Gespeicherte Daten
►
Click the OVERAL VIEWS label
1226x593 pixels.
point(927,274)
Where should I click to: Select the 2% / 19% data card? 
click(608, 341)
◄
Wie lauten die Zeilen oben, wenn du „data card“ zu „statistics card“ änderst und sonst nichts?

Click the OVERAL VIEWS label
1226x593 pixels.
point(927,274)
Where should I click to: Select the 2% / 19% statistics card? 
click(608, 341)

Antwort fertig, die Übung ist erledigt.